Tre giorni dopo la distruzione di Hiroshima, il 9 agosto, fu sganciata su Nagasaki la seconda bomba, designata col nomignolo Fat Man. La resa del Giappone, che non entrò ufficialmente in vigore fino al 2 settembre di quell’anno, sarebbe arrivata sei giorni dopo il secondo lancio, il 15 agosto.

Da allora, ogni anno, nel Giorno della Pace – O-bon dal nome di una festa buddhista in cui si onorano gli antenati e si prega per la pace delle loro anime – nel Parco ideato nel 1952 dall’architetto Kenzo Tange, il cui punto nevralgico è la cosiddetta “Cupola della bomba”, ovvero i resti di un palazzo distrutto la mattina del 6 agosto 1945 diventati il simbolo della tragedia.

Un minuto di silenzio ricorda il momento in cui la bomba colpì Hiroshima. Il momento più toccante è rappresentato dalla lettura di cento-ventitré fogli di carta pregiata conservati nel Cenotafio – sul cui arco spicca l’epitaffio “Riposino in pace perché l’orrore non si ripeterà” – che riportano i nomi di tutti coloro che persero la vita durante l’attacco nucleare.

La giornata si chiude con la cerimonia delle lanterne galleggianti (tōrōnagashi) durante la quale vengono accesi dei falò per guidare gli spiriti degli avi verso le case dei propri cari.

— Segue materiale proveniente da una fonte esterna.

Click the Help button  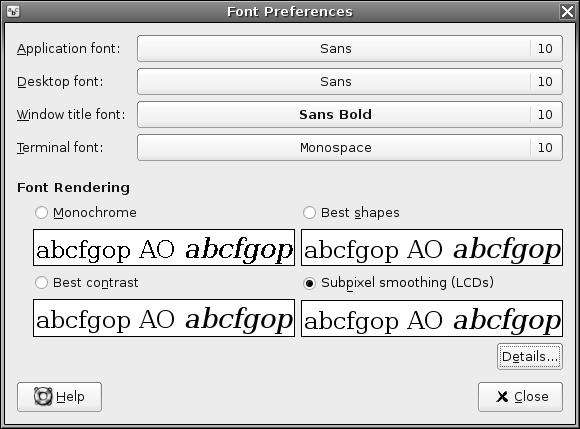click(x=59, y=397)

Di recente in un’intervista a una televisione russa, il presidente della Bielorussia Aleksandr Lukashenko ha dichiarato che la Russia “ha iniziato a inviare nel paese alleato testate nucleari tattiche tre volte più potenti di quelle sganciate su Hiroshima e Nagasaki”.

Le armi nucleari tattiche sono pensate per essere usate sul campo di battaglia, mentre quelle strategiche hanno funzione di deterrenza.  Possono distruggere in pochi istanti migliaia di persone compromettendo la vita di diverse generazioni per decenni.

È per questo che non solo in Giappone ma anche in Occidente molti eminenti uomini politici, ed anche Papa Francesco o il segretario generale dell’Onu Antonio Guterres, si sono espressi con vigore contro l’utilizzo delle armi nucleari nel conflitto in corso ucraino perché non si può pensare che la supremazia militare e il terrore diventino la strategia più adatta per portare la pace nel mondo.